October 28, 2006 8:34 AM  
Blogger alphawoman said...

My comment got lost!! What is up with blogger!!! Anayway, I said I am so proud of you. WW is about life changes as well as weight change. No matter what, when we look good, we feel like a million dollars!

October 28, 2006 8:36 AM  
Blogger alphawoman said...

Dang it!!I look like a smuck! (Hahah....I am a smuck)

October 28, 2006 8:37 AM  
Blogger Debra said...

This is a wonderful post! I'm thinking that "trapped" feeling is part of the reason that WW didn't work for me.

At the moment, I'm working out regularly (I'm sore all the time) and doing the eat 300 calories every 3 hours routine. I'm tracking everything on FitDay. While early in the program I'm losing. When the timing becomes instilled, I'll concentrate on eating more veggies.

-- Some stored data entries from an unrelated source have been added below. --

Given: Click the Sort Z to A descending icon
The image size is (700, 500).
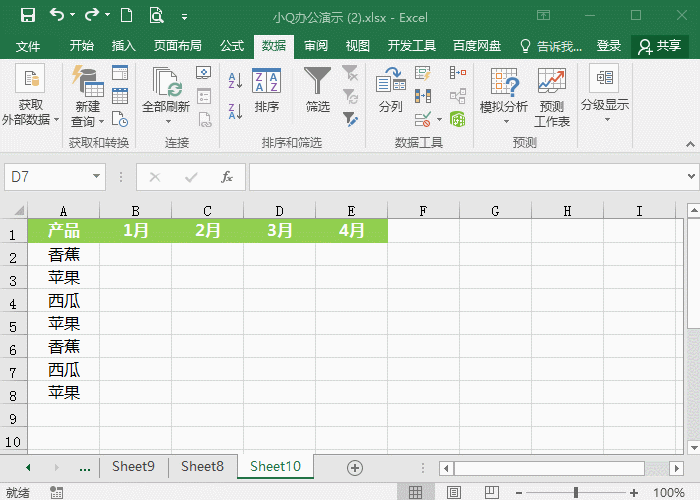Looking at the screenshot, I should (x=235, y=110).
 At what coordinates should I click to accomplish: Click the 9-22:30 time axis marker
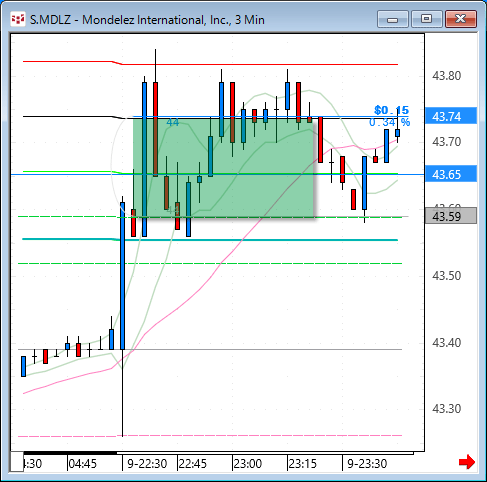(x=147, y=464)
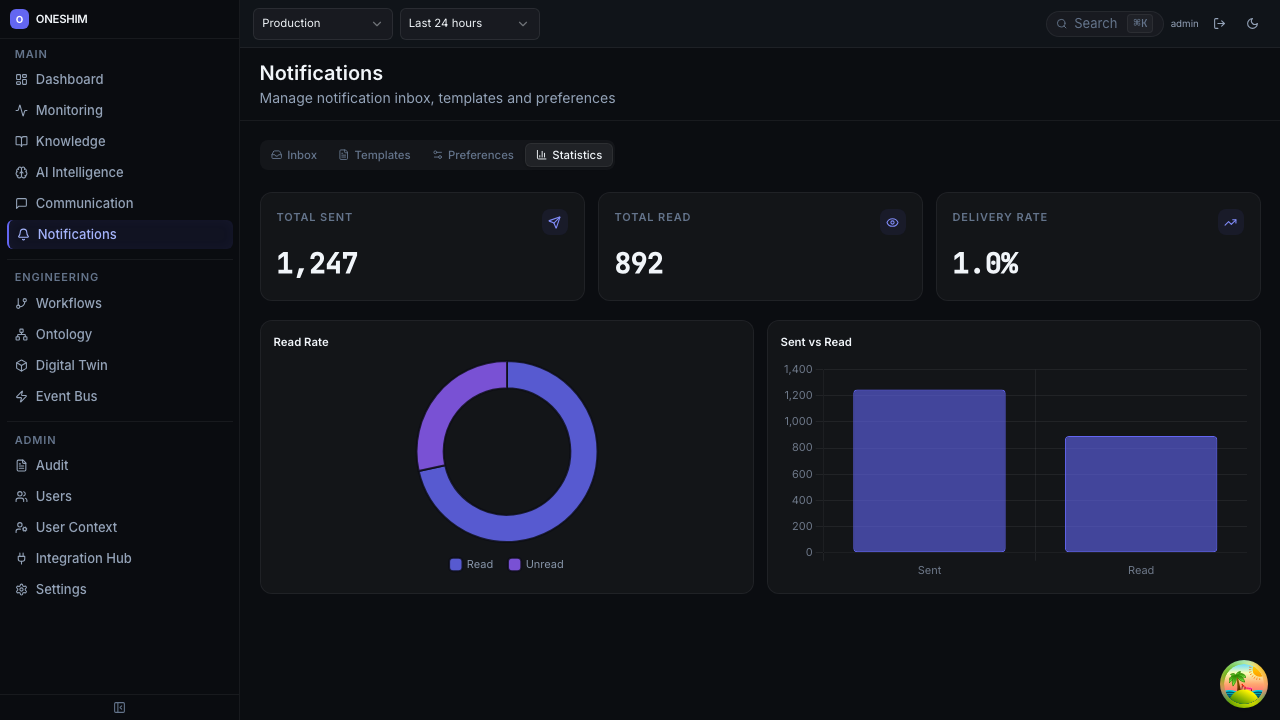Click the Search input field
Screen dimensions: 1280x720
(1095, 24)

October 28, 2006 9:13 AM  
Blogger Shelina said...

I fully understand not wanting to obsess about food. I haven't joined a program, but have been trying to keep myself otherwise occupied so I won't watch so much tv - which is when I eat the most. Also gave up soft drinks. Exercising more. I know when I did this before, I was impressed at how EASY it was, even though, it seems so hard when I don't have the momentum going. I don't have the momentum now, so I am trying to get back to that place. I tried to remember what I did when I wasn't heavy, and I think I just ate when I was hungry. No, what if I get hungry later, but before the meeting is over. I think the harder I try not to obsess about food, the more I do it.

October 28, 2006 10:54 AM  
Anonymous Anonymous said...

Oh smart woman !
I worked for ww for years!..
I have every cookbook they ever came out with ..
so if you need a recipe..let me know!